Empowering Parents grants could shrink to fund private school tuition
Parents who want to help oversee Idaho’s Empowering Parents grants program can now apply to serve on its oversight council as Gov. Brad Little fights for funding.
Little previously used tens of millions of dollars in federal pandemic funds to bankroll the program, which gives $1,000 per child, up to $3,000 per family. They could then use that money to pay for things like tutoring services, internet costs or computers.
Lower income families are prioritized for these grants under the law.
The oversight council will be made up of seven parents whose children are eligible for the program. Preference would be given to those who have actually applied to enroll.
Recommendations by the group would go before the state board of education, which oversees it.
Superintendent of Public Instruction Debbie Critchfield says the advisory council will bring a good perspective to policymakers.
“We’ve heard from interest groups that are here in our state. We’ve heard from interest groups outside of the state. We’ve been missing a voice, a very powerful voice, and that is of our parents,” Critchfield said.
Permanently established last year, the program has gone through some hiccups. In December, the Idaho Capital Sun reported less than half of 28,000 applications had been approved.
Little acknowledged those missteps Tuesday, chalking it up to getting a new program off the ground.
He asked lawmakers to fund the Empowering Parents program with $30 million this coming year in his annual budget request.
Earlier on Tuesday, Sen.

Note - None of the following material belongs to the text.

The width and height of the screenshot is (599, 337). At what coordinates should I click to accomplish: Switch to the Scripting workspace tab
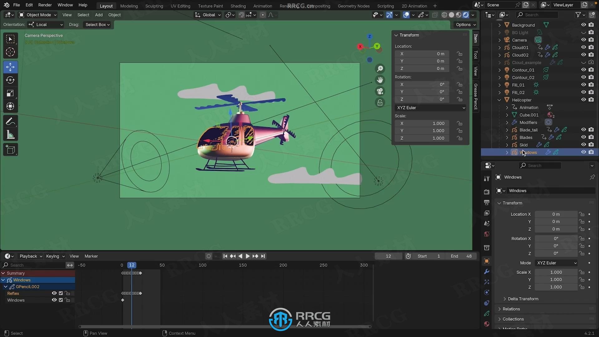(x=386, y=6)
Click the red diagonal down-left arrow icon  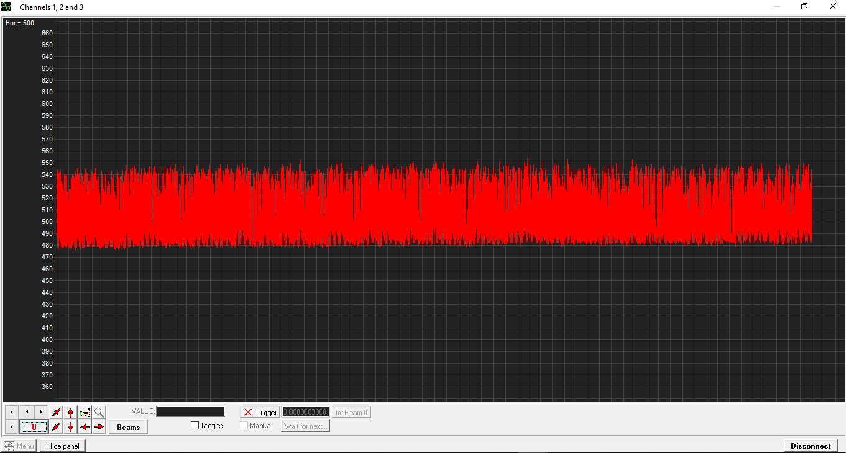coord(57,427)
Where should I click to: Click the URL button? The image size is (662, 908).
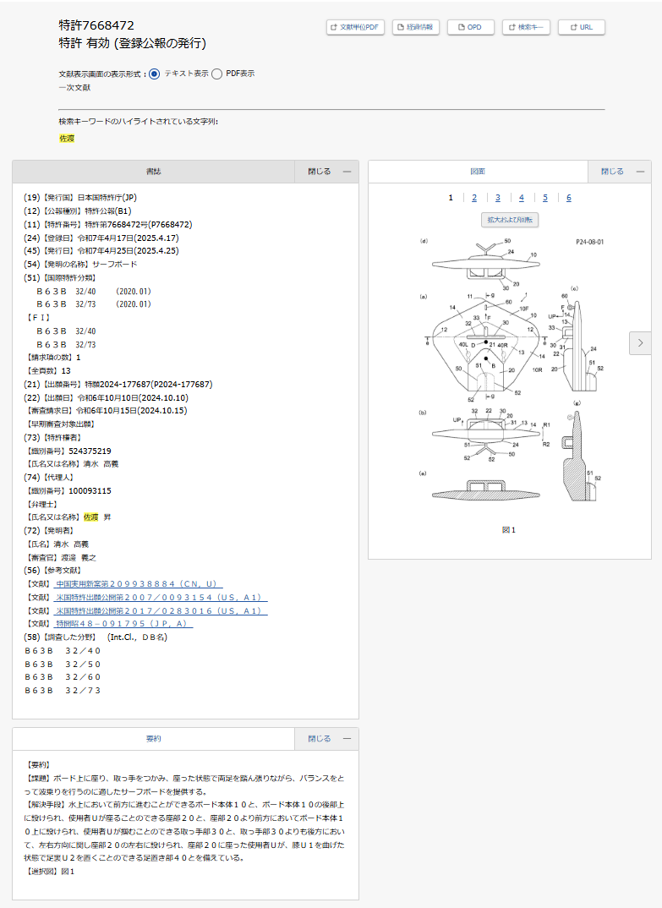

Lori Den Hartog (R-Meridian) said she wants to introduce a bill that would direct nearly half of that money toward private school tuition.
“Or it would allow the hiring of a certified teacher,” said Den Hartog. “So, if parents wanted to pool their funds and do something like a micro school, it allows for that.”

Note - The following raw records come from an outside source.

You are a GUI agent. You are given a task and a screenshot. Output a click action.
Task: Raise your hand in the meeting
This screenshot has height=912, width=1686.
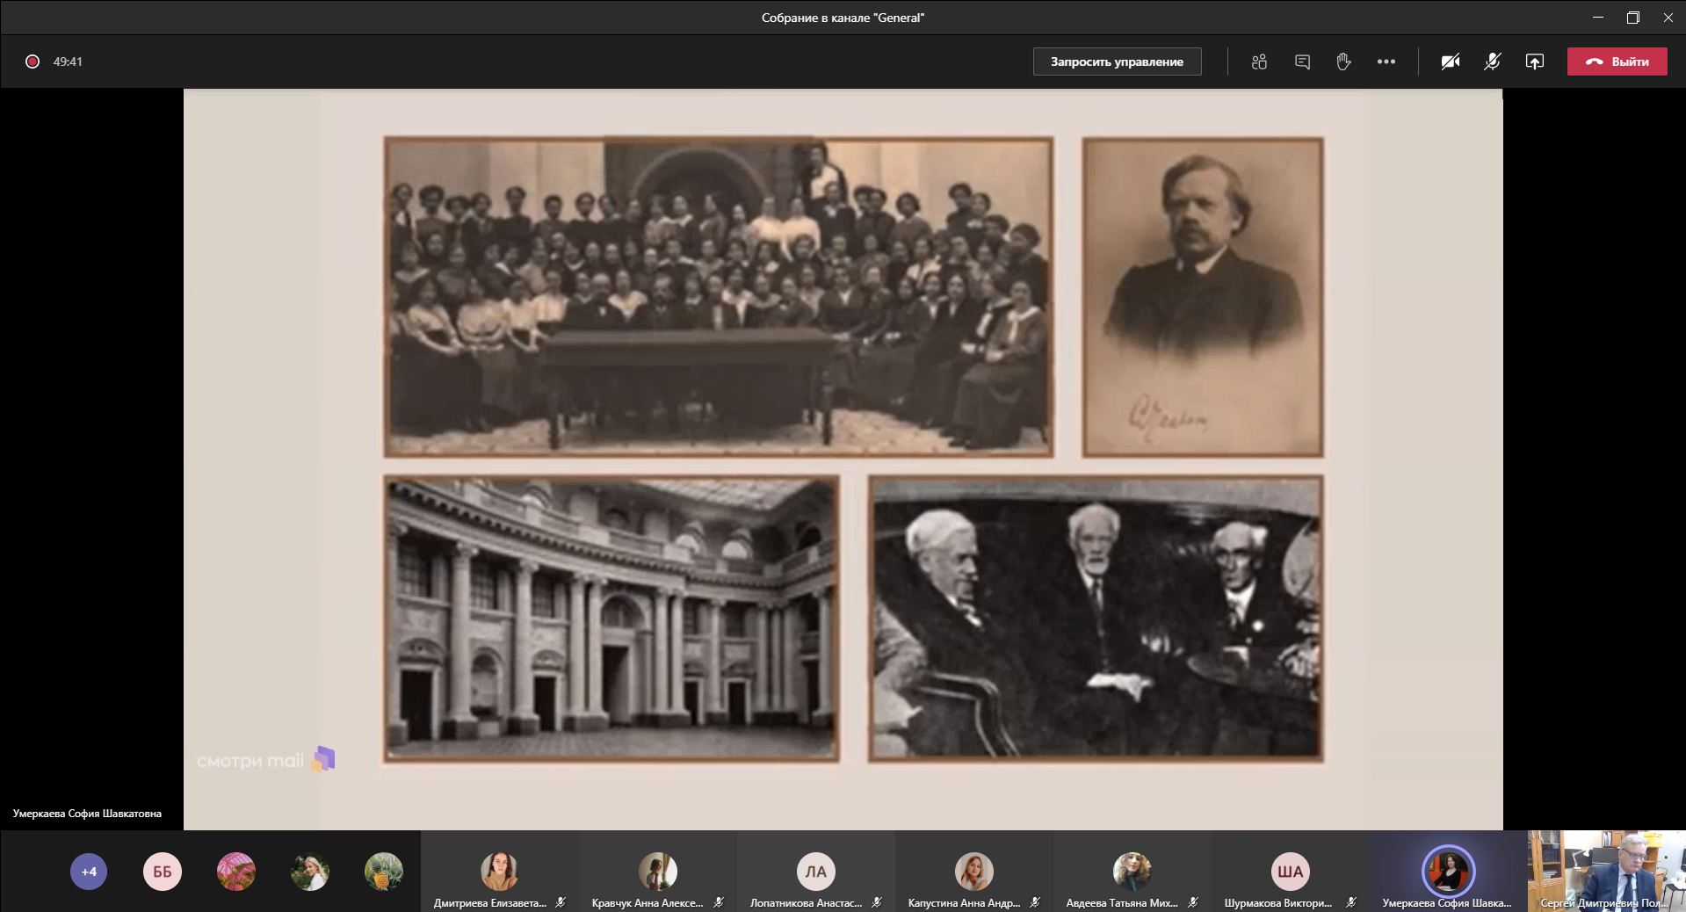click(1343, 62)

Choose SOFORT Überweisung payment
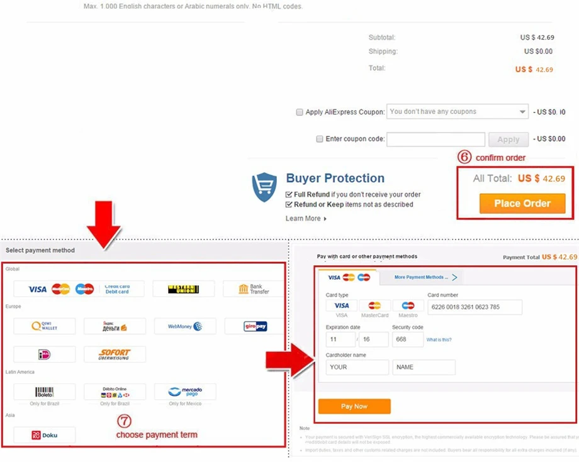(x=115, y=355)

Her proposal, which she said would be co-sponsored by Joint Finance and Appropriations co-chair Rep. Wendy Horman (R-Idaho Falls) would establish a pilot program, giving up to $6,000 per child and serving up to 2,000 students. It would sunset after five years if passed.
In all, Den Hartog said the pilot program would use $12 million of Little’s requested $30 million for next year.

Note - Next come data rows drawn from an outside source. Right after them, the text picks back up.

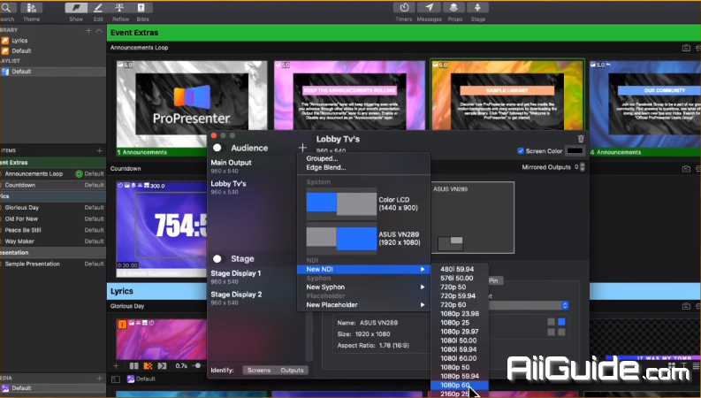Adjust the Mirrored Outputs stepper
Viewport: 701px width, 398px height.
coord(582,166)
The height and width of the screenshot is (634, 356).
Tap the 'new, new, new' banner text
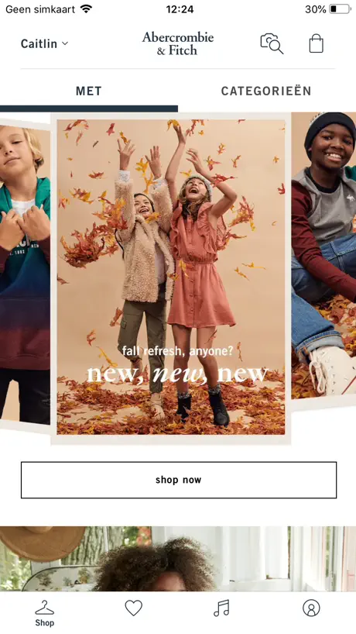point(177,374)
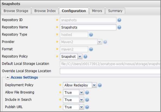Switch to the Browse Storage tab
This screenshot has height=112, width=161.
click(x=16, y=11)
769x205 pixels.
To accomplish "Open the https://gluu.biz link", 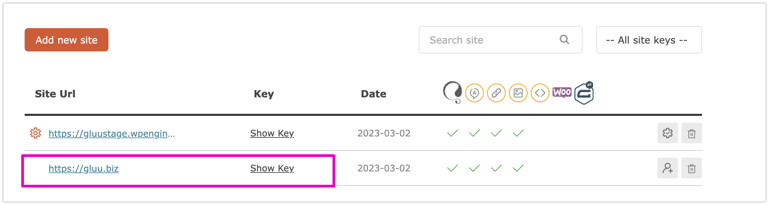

When asked about the proposal, Little said there’s too much demand for Empowering Parents grants to divvy up that money.
“In essence, they’re taking food out of the mouths of a program that we know is going to work,” he said.
Lawmakers have yet to fund the Empowering Parents program for next year.
Applications to serve on its advisory council are due April 30.
Governor Little will appoint three members and the House Speaker and Senate Pro Tem will each appoint two members. These positions will be announced May 15.